Но она все равно с трудом уразумела это, все еще занятая собою, своим странным состоянием: то ли разочарования, то ли радостного смущения. Словно бы долго не решалась идти к врачу, боясь услышать о своих недомоганиях что-нибудь ужасное и, в лучшем случае, безнадежно-затяжное, но наконец-то решилась, и пришла, и подошла к двери кабинета, но сестра объявила, что прием закончен.
Потом они зашли в кондитерскую за пирожными, но никаких пирожных там не было в этот поздний час. Они прочли фамилию продавца, напоминавшую что-то о борще или щах, купили фруктовый тортик и опять вышли в лиловый и сырой туман. И тут вдруг увидели волосатеньких и модных девушку и парня в одинаковых одеждах, в одинаковых джинсах, и оба сразу заметили даже, что у парня яркий шарф на шее, а у девушки тусклое что-то и невнятное и что лица у них, освещенные огнями витрин, тоже одинаковые и озябшие. Длинноногие и незнакомые пришельцы, которые в свои семнадцать лет сумели узнать друг о друге больше, чем многие старики за всю свою жизнь, успели перейти какую-то границу, какой-то рубеж, разделяющий смысл от бессмыслия, завороженные друг другом, остановились теперь возле освещенной витрины и, подчиняясь прихотям друг друга, внезапной страсти, вспышке взаимной нежности или презрения к толпе, стояли, прижавшись, и в забвении целовали друг друга: она, чуть ниже его ростом, в подбородок и губы, а он, освобождаясь от ее поцелуев, с ласковой благодарностью касался губами ее глаз и бровей. У серенькой девушки, похожей на длинношеюю уточку, были сладостно полуприкрыты вознесенные к своему избраннику глаза, а он с какой-то недетской мудростью поглядывал на нее сверху, тихо и неслышно восторгаясь бледной своей подругой. Мимо шли люди, но, как это ни странно, никто из них даже не смотрел на целующуюся пару, никто не удивлялся, никто не осуждал, не стыдил, не смеялся, как это было бы несколько лет назад, словно бы это серые птицы опустились на тротуар, сизые голуби, уточка с принаряженным брачным селезеньком.

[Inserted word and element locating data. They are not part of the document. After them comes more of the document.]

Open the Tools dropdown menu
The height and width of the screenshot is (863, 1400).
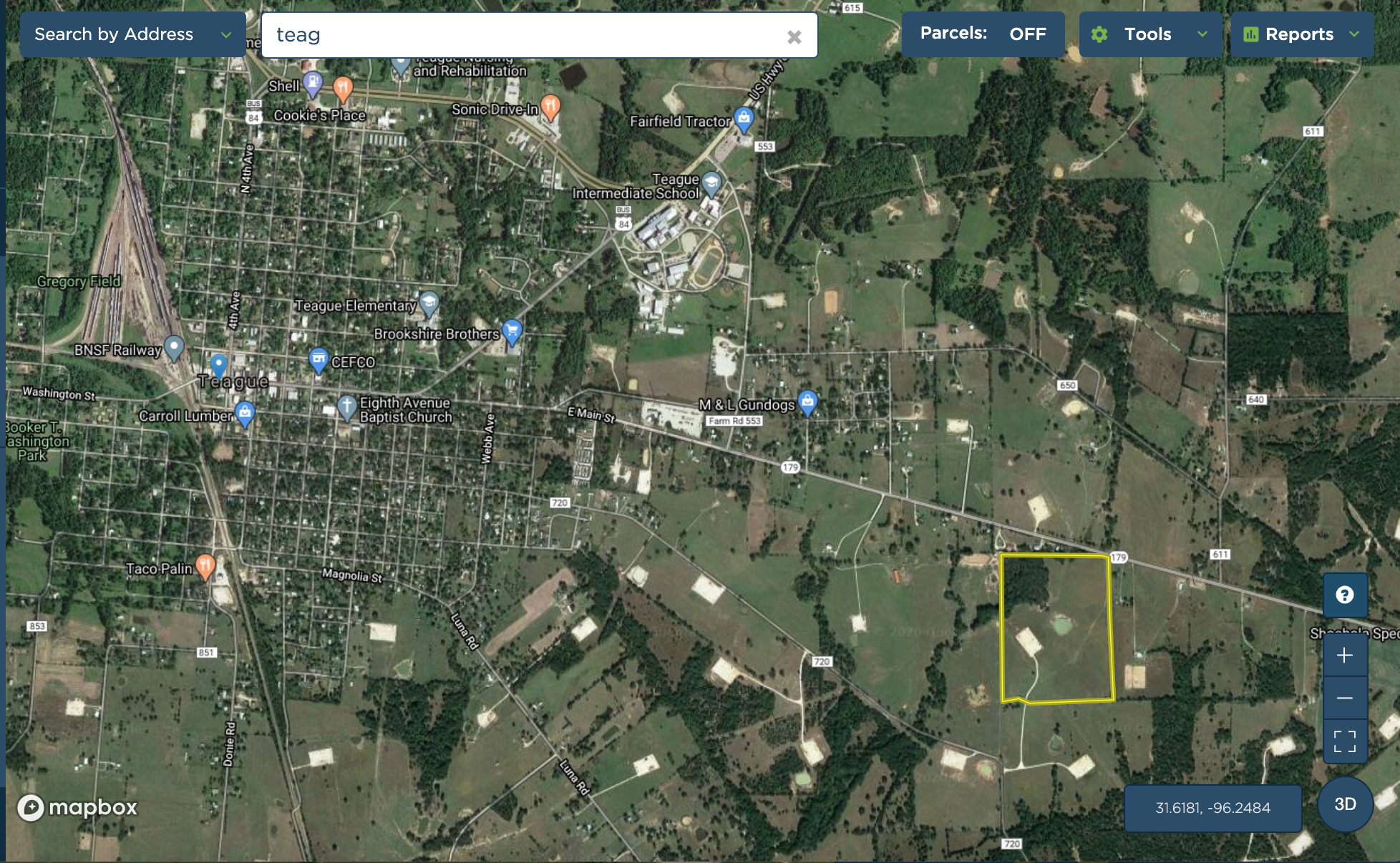[x=1150, y=34]
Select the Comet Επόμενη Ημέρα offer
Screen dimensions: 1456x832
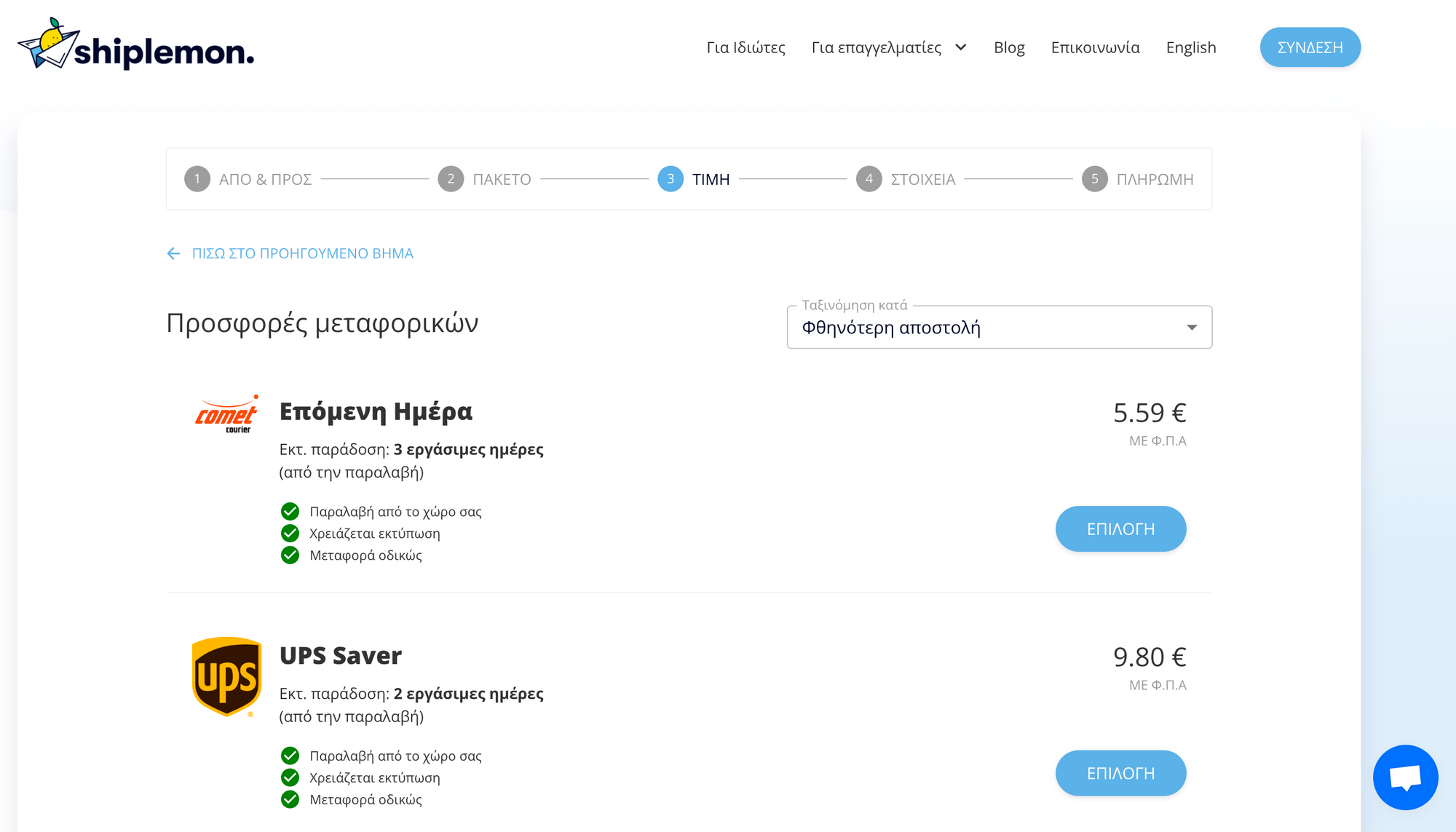(x=1120, y=529)
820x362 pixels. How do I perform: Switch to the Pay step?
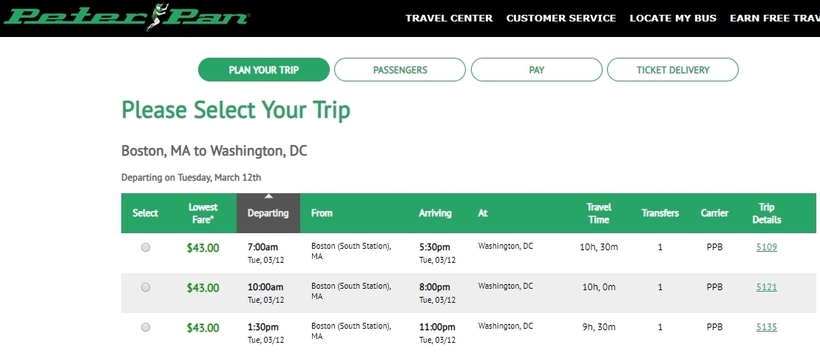click(x=537, y=70)
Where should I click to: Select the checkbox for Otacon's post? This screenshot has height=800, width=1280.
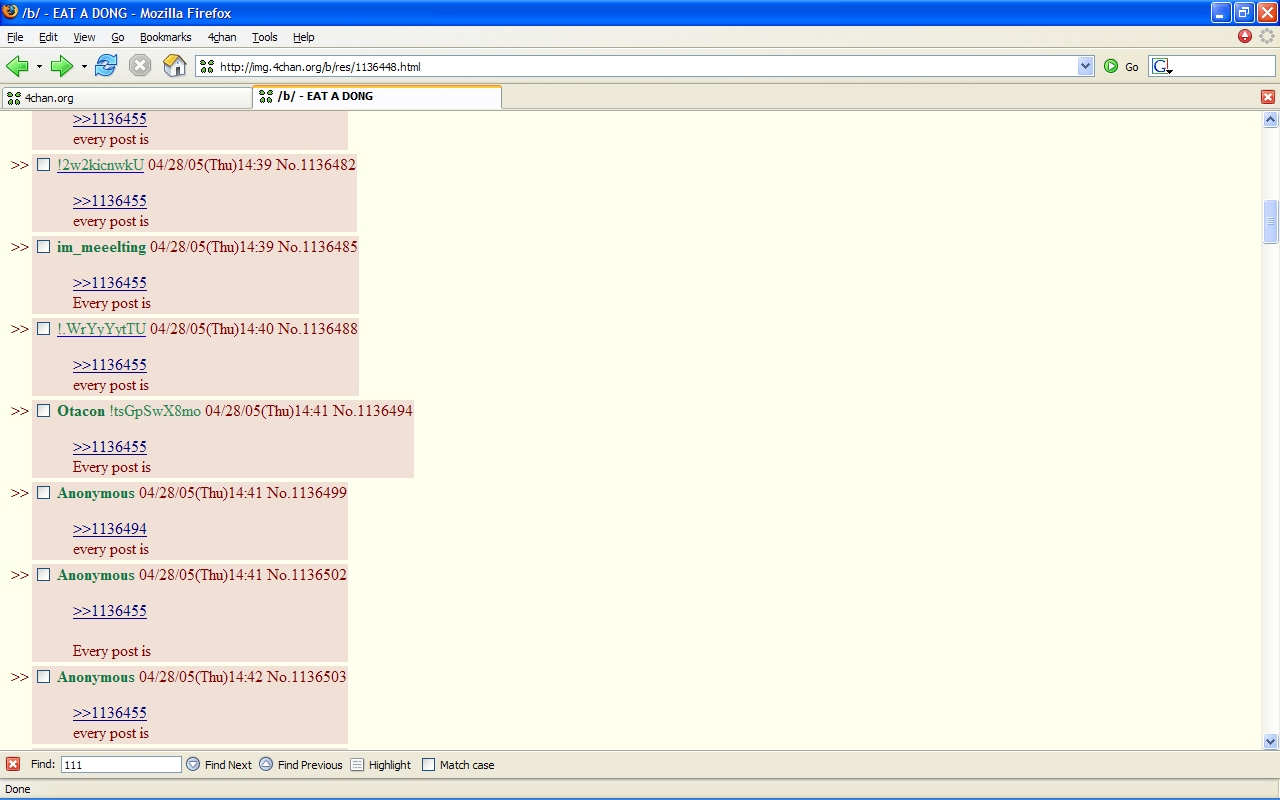44,411
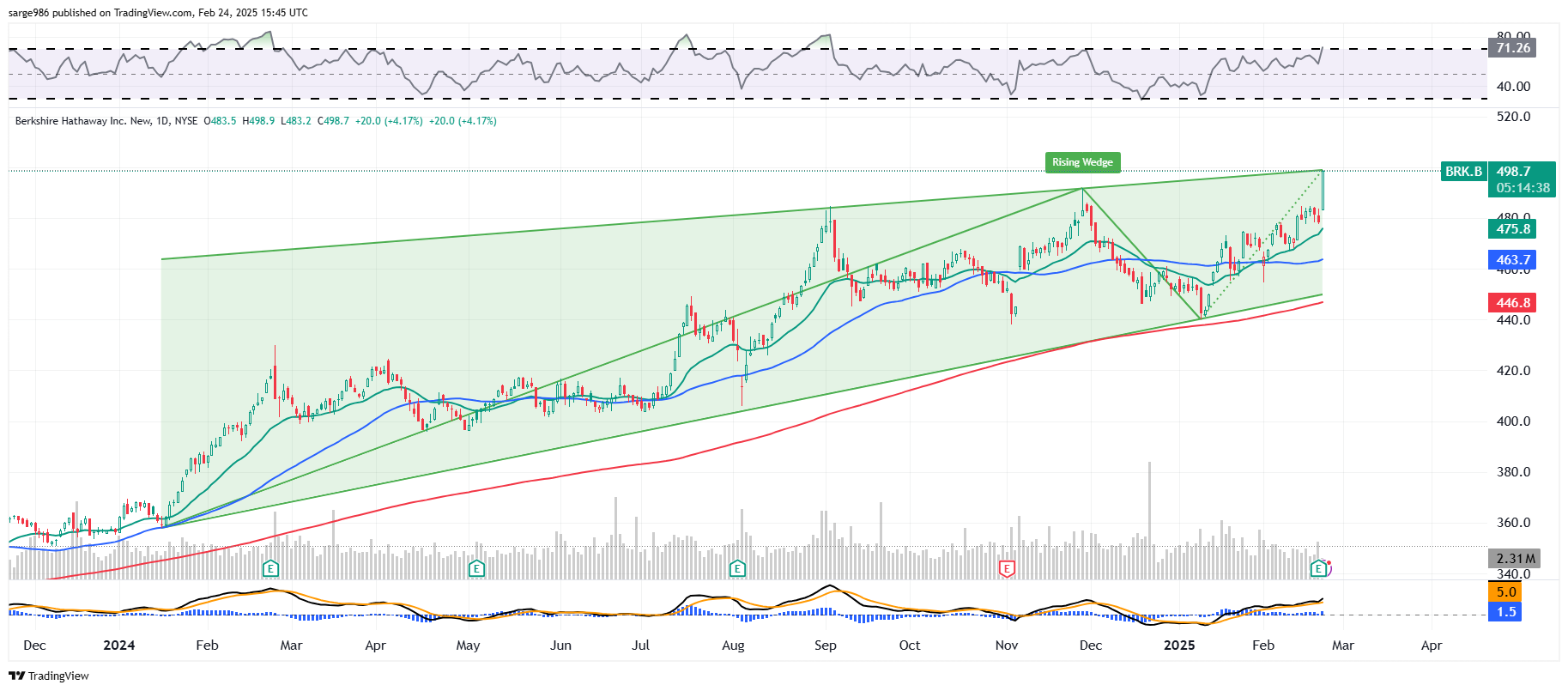
Task: Select the RSI value label 71.26
Action: point(1512,48)
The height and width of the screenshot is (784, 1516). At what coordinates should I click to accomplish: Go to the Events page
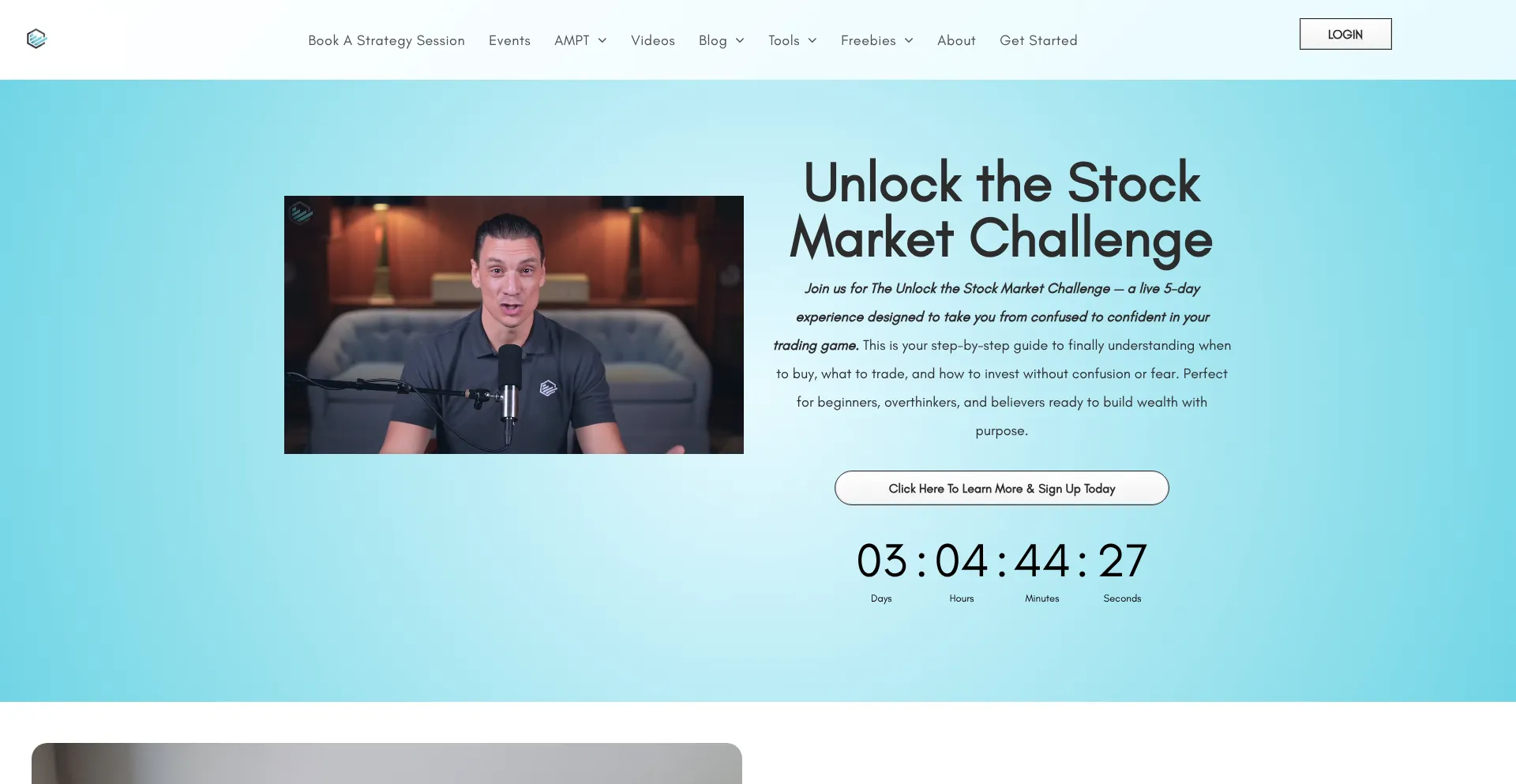click(509, 40)
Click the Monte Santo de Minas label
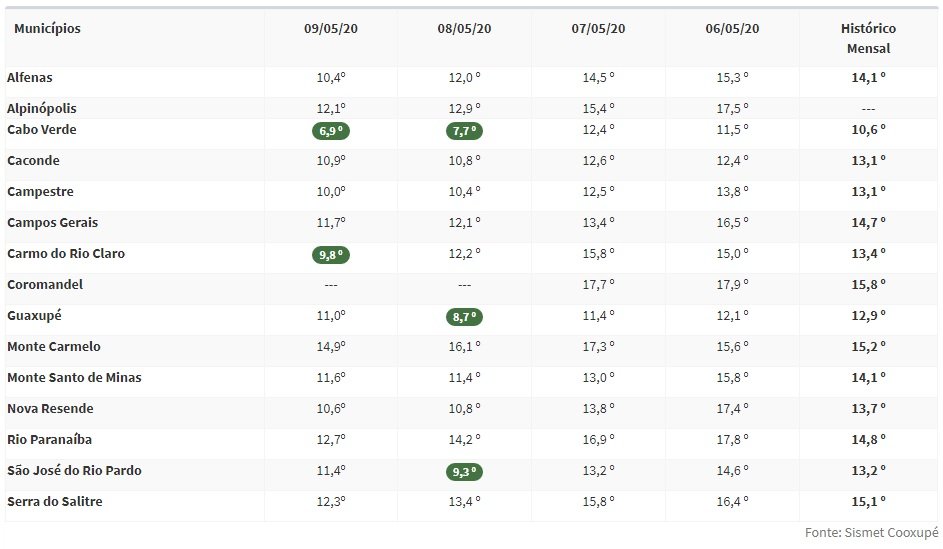The image size is (943, 549). click(75, 378)
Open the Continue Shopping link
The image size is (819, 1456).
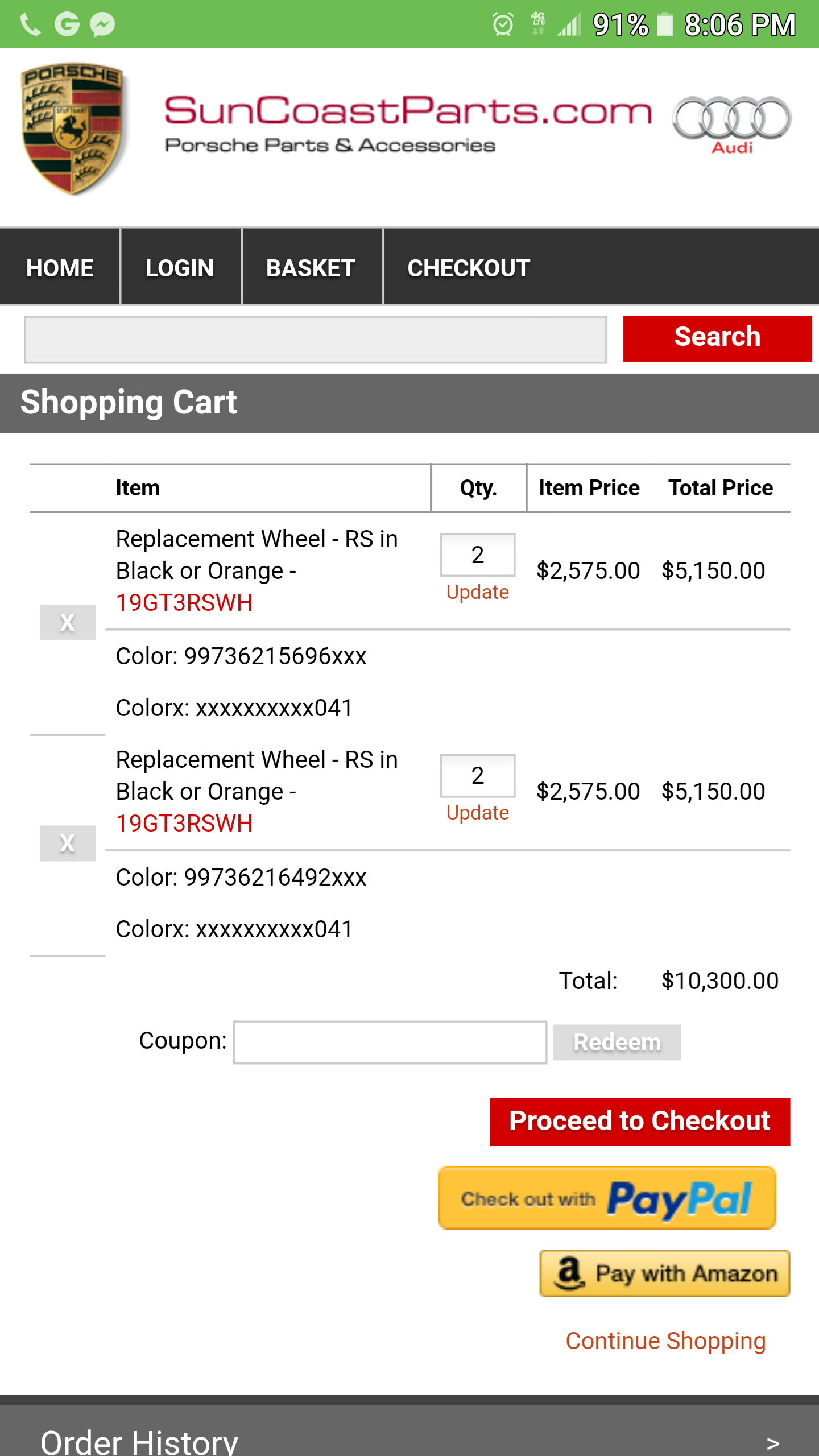click(665, 1341)
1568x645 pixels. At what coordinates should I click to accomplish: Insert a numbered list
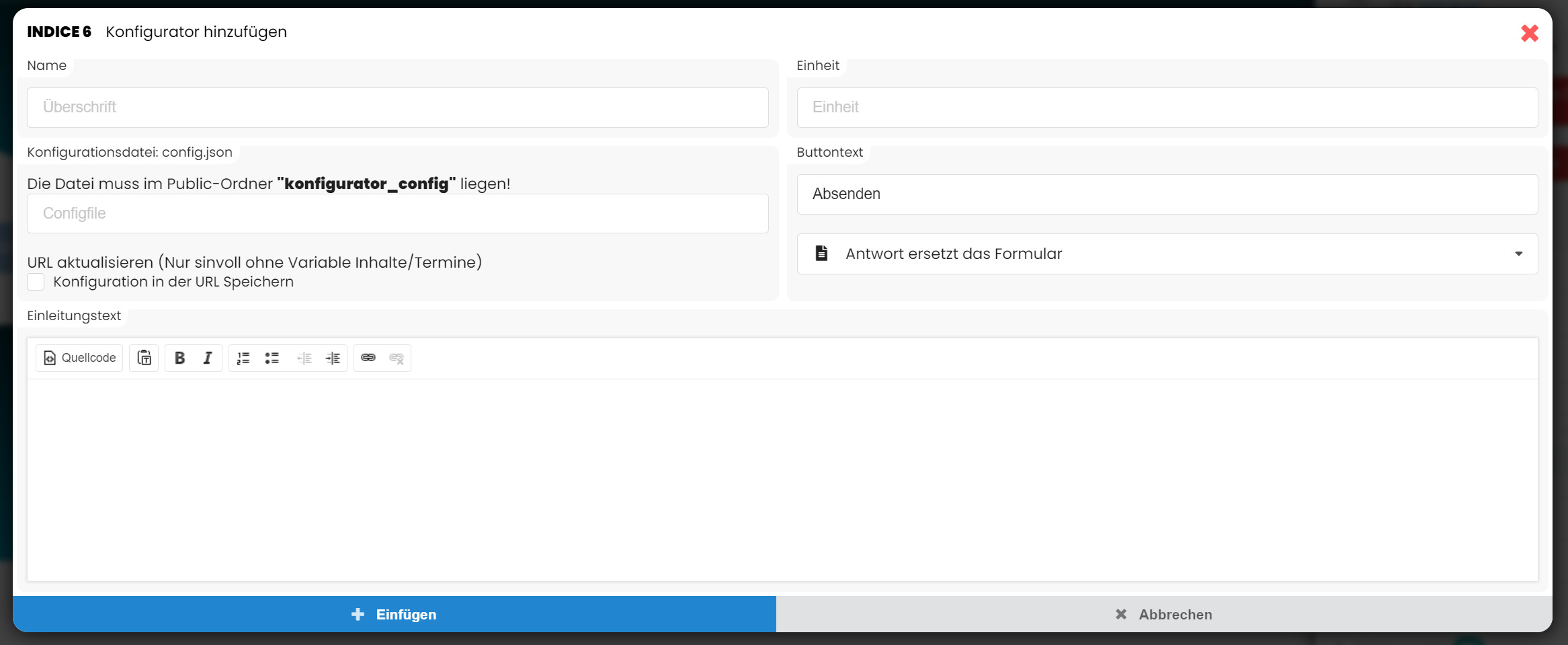[243, 358]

Но это были дети спешащих мимо людей, младшие братья их или сестры. Покоренные друг другом, одинокие и единственные в целом мире, еще не понятые, но уже прощенные, они вынесли свою любовь на мокрый тротуар к витрине кондитерского магазина. Вынесли эту блесткую и загадочную страсть, которую еще, слава богу, не научились понимать русские люди, и вдруг обесцветили мимо идущих людей, обезличили, отбросили, покоробив многих из них, и даже тех, кто сделал вид, будто ничего не заметил, привели к душевному смятению, к удивленным вопросам, на которые не находились ответы: «Разве так можно?», «Это ведь неприлично», «Неужели самим-то приятно и не стыдно?» Вопрос без ответа, взгляд, скользнувший по стеклу, по прозрачной стенке, разделяющей всех и их. Больно, но теплится надежда: «А может быть, любят? Разве лучше в кустах или в подворотне?» Острый кулачок с побелевшими от напряжения суставчиками, худое запястье с выступающей косточкой, пальтишко из дешевого букле. Ее рука на плече возле яркого шарфа и волосы, похожие на мокрые перья.